The women gesture for me to join, encouraging me to participate in their conversation as they identify various marketplaces to sell products. My colleague and I join the circle, and together we sit with 25 Afghan women on brightly colored cushions around the edges of the classroom. Inspiring posters with images and symbols conveying the importance of education, women’s rights, and numbers fill the walls. The atmosphere here is safe and supportive.
For twelve years, Women for Women International’s Afghanistan program has developed strong relationships with community leaders to promote access and support for women’s education to life-changing resources, health information about nutrition and wellness, as well as important income-generating skills.
My colleague is an instrumental part of the team as the Life Skills Coordinator. On this day, she is my bridge to these vibrant and strong women, and our spirited discussion turns to my questions. As I ask how the experiences and outlook for each has been impacted by their enrollment, my colleague carefully translates.

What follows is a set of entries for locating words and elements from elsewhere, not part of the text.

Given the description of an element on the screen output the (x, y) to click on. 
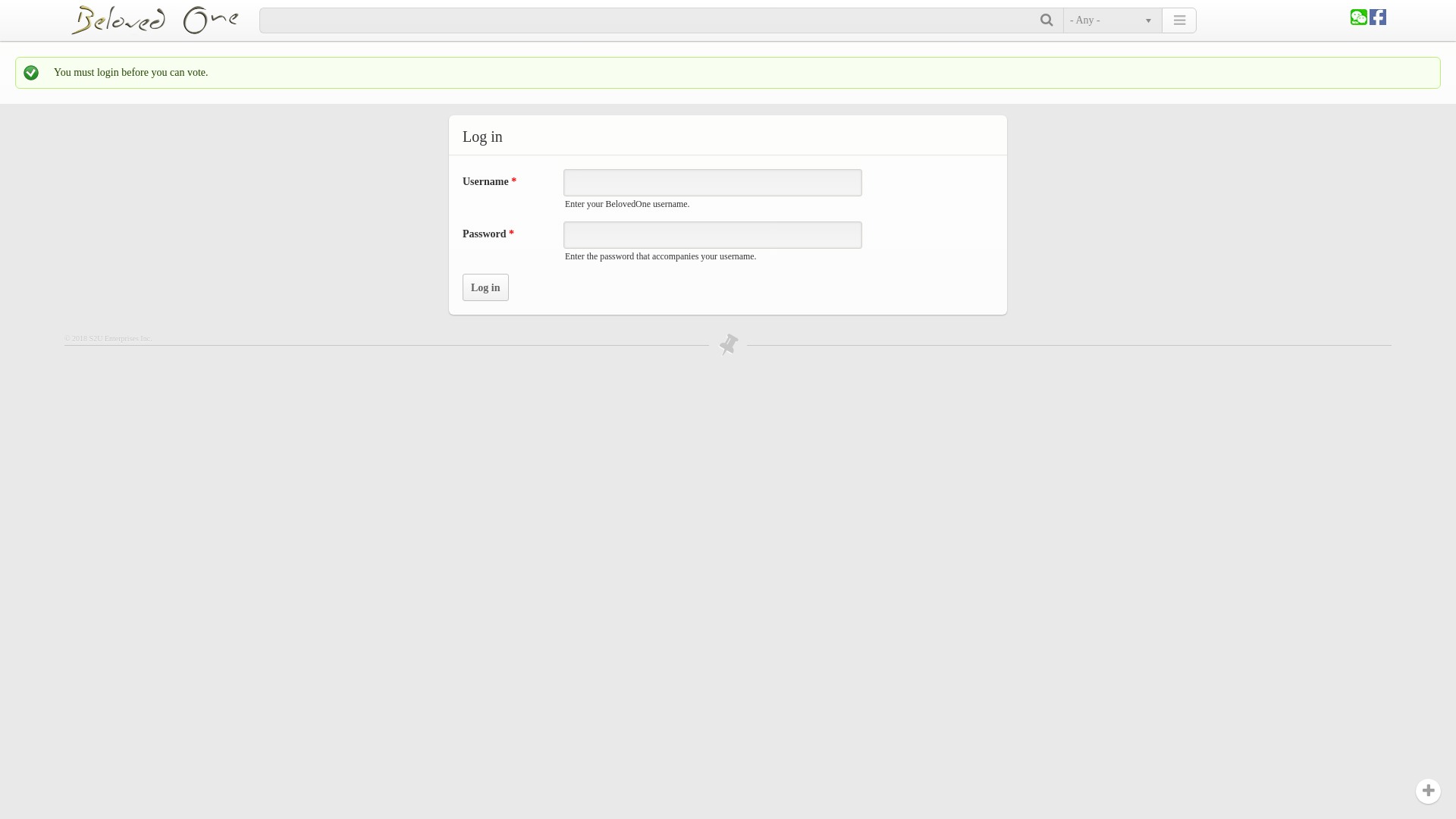
- Any - Element type: text (1110, 20)
Skip to main content Element type: text (43, 0)
Log in Element type: text (485, 287)
Enter the terms you wish to search for. Element type: hover (649, 20)
BelovedOne Element type: hover (164, 19)
Search Element type: text (1047, 20)
Given the description of an element on the screen output the (x, y) to click on. 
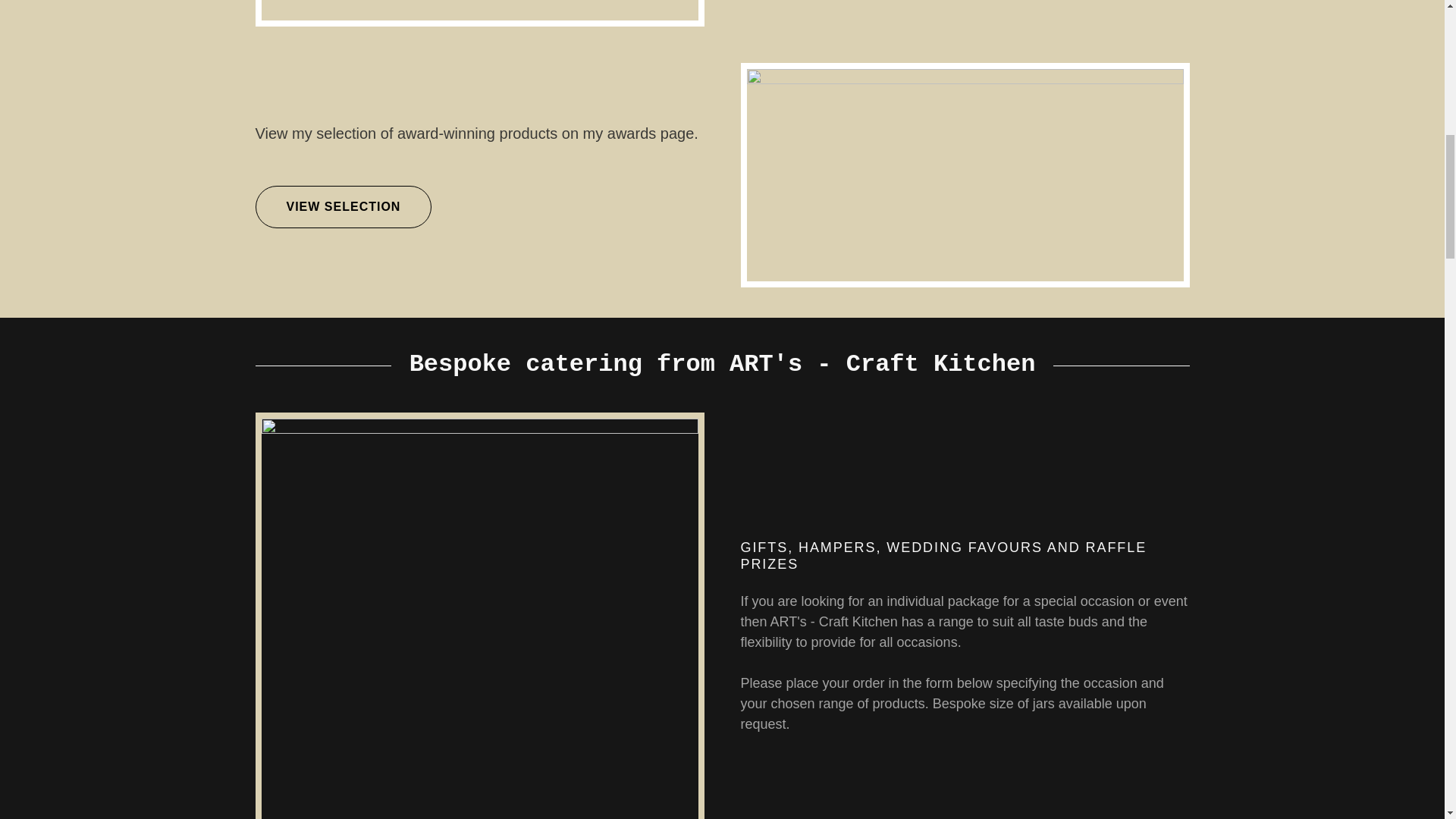
VIEW SELECTION (342, 206)
Given the description of an element on the screen output the (x, y) to click on. 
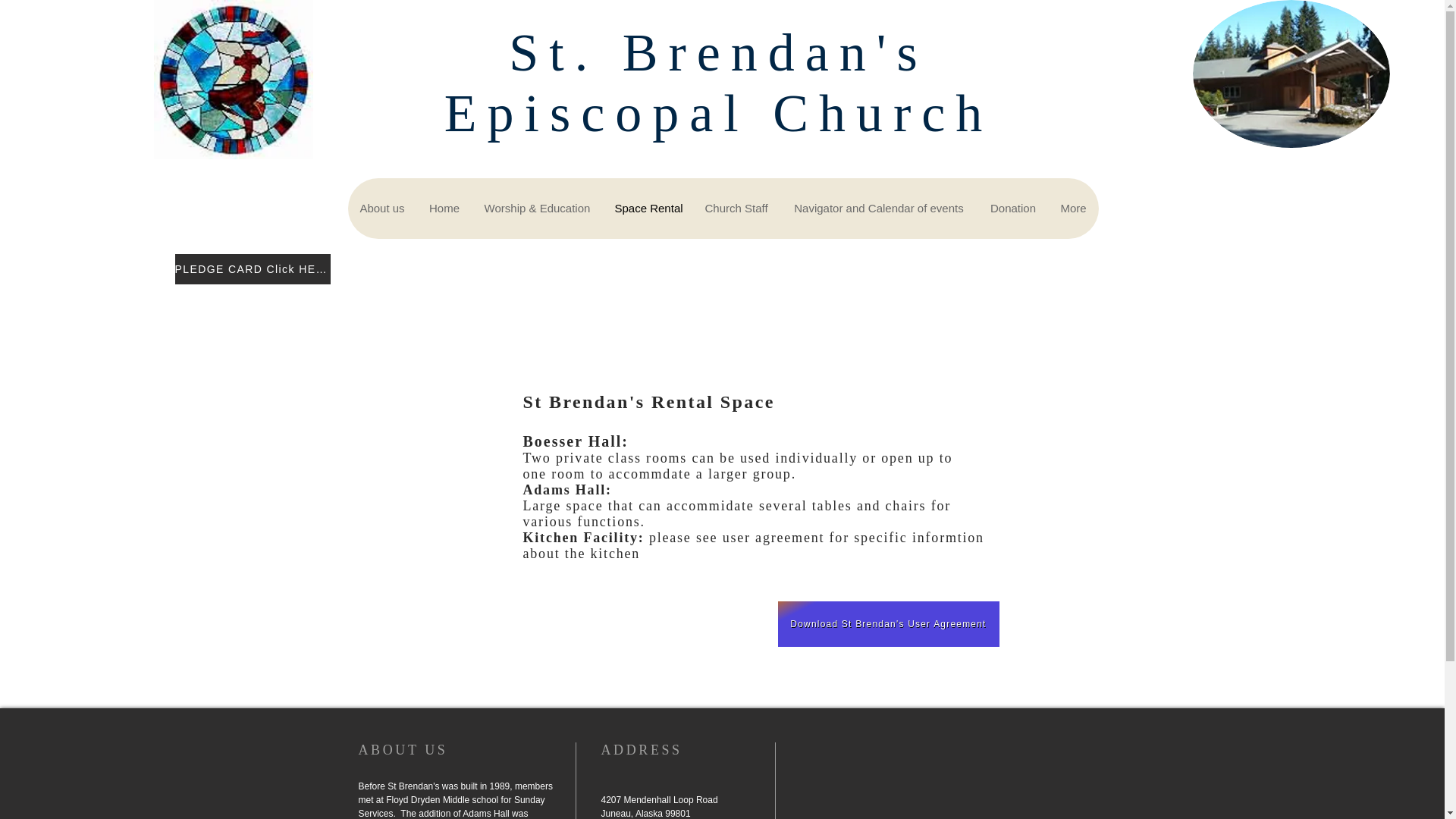
About us (381, 208)
Donation (1013, 208)
PLEDGE CARD Click HERE (252, 268)
Log In (1016, 189)
Download St Brendan's User Agreement (887, 624)
Space Rental (647, 208)
Church Staff (735, 208)
Home (443, 208)
Navigator and Calendar of events (878, 208)
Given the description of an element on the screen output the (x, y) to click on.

Within seconds, I am humbled by their courage and resilience. As each sister shares her unique story, one common thread appears – our program was their very first opportunity to access a formal classroom.
The freedom that comes with knowledge is a theme each woman speaks of from a personal place. How learning numbers brings the ability to use a mobile phone to call friends and family; to the powerful experience of being able to write and sign one’s name on wedding contracts or reports — each share how they are using new skills to strengthen their family and bring greater security with income and knowledge of their rights.

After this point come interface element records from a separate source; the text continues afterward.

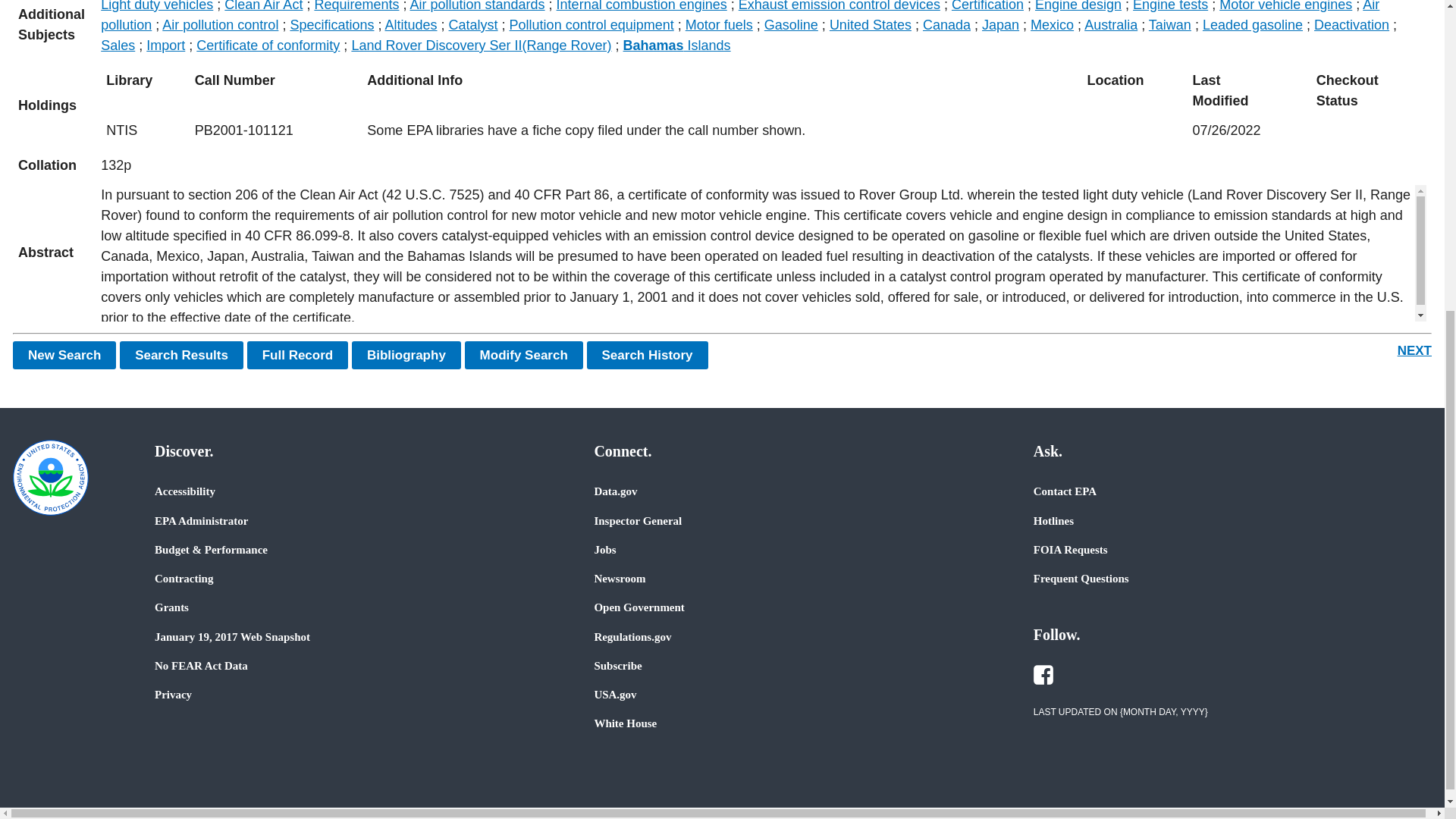
Search Results (181, 355)
Pollution control equipment (591, 24)
Search History (646, 355)
Import (165, 45)
Show results in standard format (181, 355)
Leaded gasoline (1252, 24)
Specifications (331, 24)
Gasoline (791, 24)
Modify Search (523, 355)
Mexico (1052, 24)
Certification (987, 6)
Clean Air Act (263, 6)
Australia (1110, 24)
Motor fuels (718, 24)
Given the description of an element on the screen output the (x, y) to click on. 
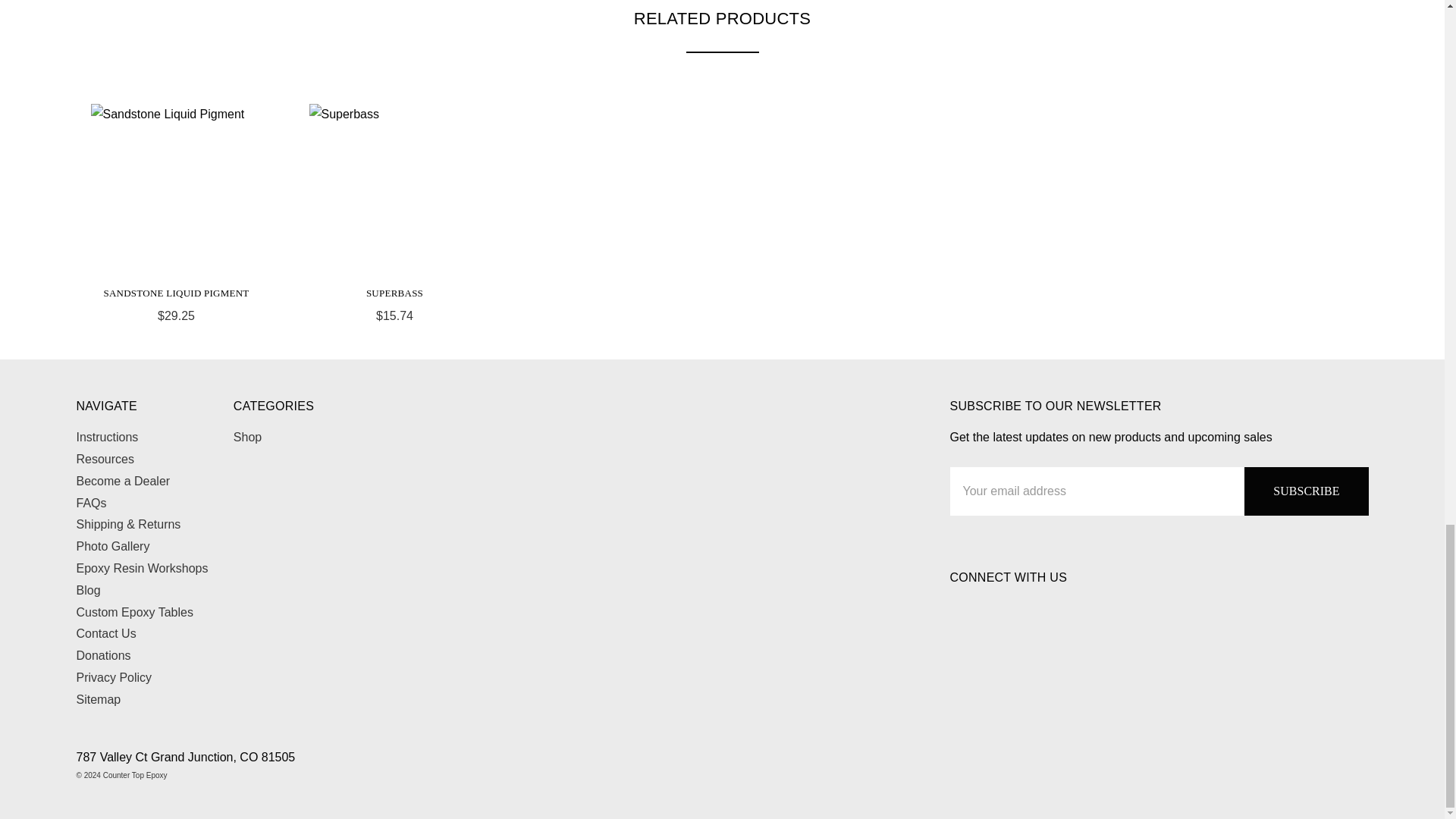
Sandstone Liquid Pigment (176, 189)
Subscribe (1306, 490)
Superbass (394, 189)
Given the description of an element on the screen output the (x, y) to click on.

Beyond family, they share the importance of being together, working together — the solidarity that flows from the classroom provides strength to try new things and to be part of the reconciliation and rebuilding. Their determination is a reminder of what is at stake in Afghanistan if the political instability and wide-scale conflict return.
There is a palpable exhaustion and fatigue with war and fear that this extends beyond their borders.
“We used to hear the planes and start to get ready to run away. Now, we hear the planes and we are tired. We are tired of war. We are ready for peace,” said Mahtop as her sisters nodded their heads in agreement.
The women share fears of a deteriorating security situation, the negative impact of international support leaving, and a downturn in the economy. After three decades of conflict, they want nothing more than peace and stability in Afghanistan. Without it, they cannot build a better life for themselves and their families.
As the April 5th national elections near, the women ask questions about the future of the Women for Women International program. I use this time to underscore WfWI’s deep commitment to continuing to serve women here during and after the military withdrawal. I share our approach and offer lessons from our ongoing programs in Bosnia and Herzegovina, Rwanda, South Sudan, and Kosovo.
They express appreciation for the candor and the reassurance that regardless of others in the international community, Women for Women International remains committed to their progress. The women’s determination to start something for themselves – a small chicken farm, a home-based tailoring shop, an embroidery cooperative – fills me with optimism. Their voices and stories stay with me every day and motivate me to support our teams on the ground around the world meeting women where they are today. The future is hopeful because these strong resilient woman are the foundation.